By Talia Kaplan
Published October 13, 2019
A man described as an “avid fan” was arrested on suspicion of stalking a female Japanese pop star after allegedly using the reflections of her pupils in photos she shared on social media, then navigating Google Street View to find where she lived, police said.
Tokyo police confirmed on Friday that 26-year-old Hibiki Sato, who they called an "avid fan," was arrested on September 17 on suspicion of indecent behavior in connection with stalking and causing injuries to the pop star, Ena Matsuoka.
Tokyo police declined comment on the specifics of the investigation, The Associated press reported, adding that the police official, who spoke on condition of anonymity, which is often policy at Japanese bureaucracies, said the case was related to the reports about a stalker and pupil images.
Matsuoka, 21, was allegedly attacked outside her home in Tokyo last month by Sato, who had been waiting at a bus stop after he figured out her address from selfies she posted on social media, Asia One reported, citing local media reports. Sato allegedly managed to identify a bus stop and the surrounding scenery from the reflection in Matsuoka's eyes and matched them to a street using Google Maps, according to the news outlet, which added that he was able to also approximate the floor she lived on based on the windows and the angle of the sunlight in her eyes.
Matsuoka, a member of the Japanese pop group Tenshitsukinukeniyomi, had reportedly just reached her door when Sato allegedly approached her from behind and covered her mouth with a piece of cloth. He is accused of dragging her to a dark corner and molesting her, injuring her face in the struggle, according to Asia One.
After he was arrested, Sato reportedly admitted to the attack and that he was a huge fan of Matsuoka.

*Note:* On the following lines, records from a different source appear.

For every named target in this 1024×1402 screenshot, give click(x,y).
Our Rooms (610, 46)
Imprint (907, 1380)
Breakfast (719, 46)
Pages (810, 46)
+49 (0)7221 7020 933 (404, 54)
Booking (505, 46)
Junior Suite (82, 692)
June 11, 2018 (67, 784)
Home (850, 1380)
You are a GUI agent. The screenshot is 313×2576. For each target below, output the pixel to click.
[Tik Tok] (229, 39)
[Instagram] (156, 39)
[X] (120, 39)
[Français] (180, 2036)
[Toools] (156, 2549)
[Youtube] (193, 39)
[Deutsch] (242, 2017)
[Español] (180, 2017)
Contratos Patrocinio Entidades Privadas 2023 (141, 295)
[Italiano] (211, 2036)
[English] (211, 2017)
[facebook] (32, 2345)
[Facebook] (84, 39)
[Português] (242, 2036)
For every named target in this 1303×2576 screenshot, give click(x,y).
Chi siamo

Japan has many young female performance groups and fans have reportedly called for better protection of the pop stars after several high-profile stalking and assault cases in recent years.
Asia One reported that Japan revised its anti-stalking laws to cover online harassment after singer Mayu Tomita was stabbed dozens of times in 2016 by an alleged stalker. The news outlet reported that she tried to report her stalker to police about two weeks before the attack, but her concerns were dismissed.
Tokyo Shimbun, a metropolitan daily, which reported on Matsuoka’s stalking case, warned readers that selfies could show surrounding buildings that will allow people to identify the location of the photos and said that people shouldn't make the V-sign with their hand, which is seen in photos in Japan often, because fingerprints could be stolen.
The Associated Press contributed to this report.